What is the best way to count minutes played based on event-data, like you might get from
Opta StatsPerform, Wyscout, or StatsBomb?
It may seem like a trivial task, but it’s also a fundamental task which underpins both basic and sophisticated analytics. Mistakes in minutes played calculations can be particularly pernicious because:
- They aren’t always obvious
- They propagate to downstream calculations (e.g. p90 stats)
- They can be difficult to identify automatically and debug
With this in mind, when I recently has a chance to revisit some minutes played calculations, I wanted to take the time to find The Right Way to do it. I am happy with the solution I have found; although I would love to hear feedback from other sports analytics practitioners to see how this method might be improved.
Let’s say we want to calculate minutes played for each player, with subtotals for time played in each position. The basic outline of the proposed method goes something like this:
First, arrange the events from a given match in sequence order:
I have shown diagrams in both a “schematic” and “tabular” view. These are equivalent views on the same idea. In the schematic diagram I am trying to convey the basic concept. In the tabular form, I am trying to show something a little closer to how you might do such a transformation in a relational database, or with pandas, dplyr, or such like.
Next, identify any events that result in a change to one of the relevant match conditions. For example, a change in formation, or a goal.
…And filter out any irrelevant events
Then, construct time-windows, using the successive events as start and end points
In practice this will probably require you to infer some information from preceding or following rows. For example, you may have to infer that a player started the second half from the fact that they started the match and were not substituted or sent off.
Finally, aggregate the time within each window (grouped by player and match condition). Window #5 is ignored (
duration is NULL) because it takes place after the player was substituted.
This method can be extended to calculate minutes played according to any match condition you might be interested in. For example, each player’s minutes played in a certain position, or minutes played while the team is losing.

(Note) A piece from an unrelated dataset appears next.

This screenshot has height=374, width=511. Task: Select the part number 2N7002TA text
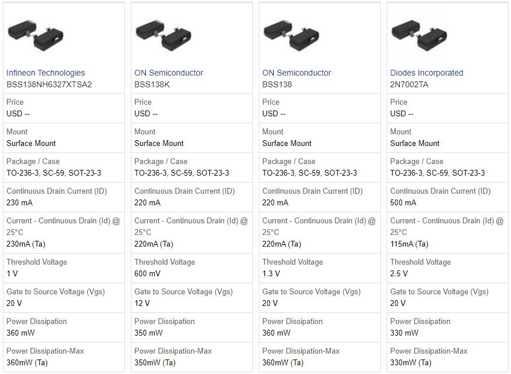pos(409,85)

What’s so good about this method?
You may still think that minutes played is a trivial calculation; just find the difference between the time a player came off the pitch, and the time a player came onto the pitch. And yes, this is basically true. However, going through the hassle of calculating time windows like this has a few significant benefits:
- We can slice minutes played to any grain that we want
- The intermediate time windows are useful - they allow you to get all the events from those windows, too
- It works with any event-data provider and isn’t beholden to the quirks of any one particular data collection process
An additional nice feature of this method, is that if you feel comfortable with window functions, it can be expressed relatively cleanly in pure SQL (if that’s your thing).
Let’s explore these in a little more detail.
Slicing to any grain
Counting minutes played is good because it allows you to rate-adjust your counting stats. Going from goals per game to goals per 90 is a nice improvement. However, inevitably, you will want to go further.
For example, we know that teams set up differently when they are winning or losing, compared to when the scorelines are level. So perhaps you want to adjust for this. Well, to do any adjustments, you need to know how much time was spent at winning, drawing, or losing.
The “find the difference” approach struggles to do this elegantly, and is difficult to extend to multiple such conditions. For example, time played in a given position and while winning.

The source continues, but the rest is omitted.